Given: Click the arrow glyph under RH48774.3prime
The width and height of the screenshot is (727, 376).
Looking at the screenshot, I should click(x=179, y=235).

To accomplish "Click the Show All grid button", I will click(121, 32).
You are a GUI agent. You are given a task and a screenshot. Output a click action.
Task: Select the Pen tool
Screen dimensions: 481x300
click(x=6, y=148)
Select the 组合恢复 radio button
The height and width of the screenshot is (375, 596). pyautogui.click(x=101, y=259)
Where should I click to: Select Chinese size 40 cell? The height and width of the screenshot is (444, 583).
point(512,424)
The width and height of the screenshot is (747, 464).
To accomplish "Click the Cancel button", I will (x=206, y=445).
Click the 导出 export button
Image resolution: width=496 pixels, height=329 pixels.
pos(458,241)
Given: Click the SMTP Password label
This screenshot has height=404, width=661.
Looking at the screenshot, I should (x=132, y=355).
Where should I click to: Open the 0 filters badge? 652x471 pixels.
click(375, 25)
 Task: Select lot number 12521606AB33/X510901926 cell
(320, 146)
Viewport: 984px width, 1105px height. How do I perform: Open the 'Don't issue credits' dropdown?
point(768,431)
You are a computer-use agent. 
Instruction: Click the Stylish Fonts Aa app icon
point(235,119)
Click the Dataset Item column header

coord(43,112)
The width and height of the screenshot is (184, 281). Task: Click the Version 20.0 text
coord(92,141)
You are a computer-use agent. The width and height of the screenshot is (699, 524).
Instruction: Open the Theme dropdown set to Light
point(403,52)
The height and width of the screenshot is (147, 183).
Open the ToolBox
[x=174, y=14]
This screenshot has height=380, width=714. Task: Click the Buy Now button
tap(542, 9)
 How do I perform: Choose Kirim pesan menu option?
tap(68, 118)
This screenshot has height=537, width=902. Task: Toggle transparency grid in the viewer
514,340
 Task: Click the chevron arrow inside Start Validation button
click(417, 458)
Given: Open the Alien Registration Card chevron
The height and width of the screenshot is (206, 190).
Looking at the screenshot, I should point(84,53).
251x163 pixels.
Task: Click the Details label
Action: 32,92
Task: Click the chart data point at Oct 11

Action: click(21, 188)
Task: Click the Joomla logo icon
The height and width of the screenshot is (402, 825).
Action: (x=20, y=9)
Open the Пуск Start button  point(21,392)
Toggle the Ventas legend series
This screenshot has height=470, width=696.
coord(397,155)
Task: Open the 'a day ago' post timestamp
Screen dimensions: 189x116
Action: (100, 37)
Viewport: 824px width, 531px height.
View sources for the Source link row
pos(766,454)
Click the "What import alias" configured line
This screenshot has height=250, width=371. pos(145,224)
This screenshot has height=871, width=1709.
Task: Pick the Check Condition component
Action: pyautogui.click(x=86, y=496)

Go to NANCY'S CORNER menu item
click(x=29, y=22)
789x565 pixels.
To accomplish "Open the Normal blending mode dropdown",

# Exercise description:
Copy from the line with "Given: Open the" to the final line of the records, inclusive, and add nothing else.

# Solution for this problem:
Given: Open the Alien Registration Card chevron
The height and width of the screenshot is (206, 190).
Looking at the screenshot, I should point(84,53).
251x163 pixels.
Task: Click the Details label
Action: 32,92
Task: Click the chart data point at Oct 11

Action: click(21, 188)
Task: Click the Joomla logo icon
The height and width of the screenshot is (402, 825).
Action: (x=20, y=9)
Open the Пуск Start button  point(21,392)
Toggle the Ventas legend series
This screenshot has height=470, width=696.
coord(397,155)
Task: Open the 'a day ago' post timestamp
Screen dimensions: 189x116
Action: (100, 37)
Viewport: 824px width, 531px height.
View sources for the Source link row
pos(766,454)
Click the "What import alias" configured line
This screenshot has height=250, width=371. pos(145,224)
This screenshot has height=871, width=1709.
Task: Pick the Check Condition component
Action: pyautogui.click(x=86, y=496)

Go to NANCY'S CORNER menu item
click(x=29, y=22)
789x565 pixels.
To accomplish "Open the Normal blending mode dropdown",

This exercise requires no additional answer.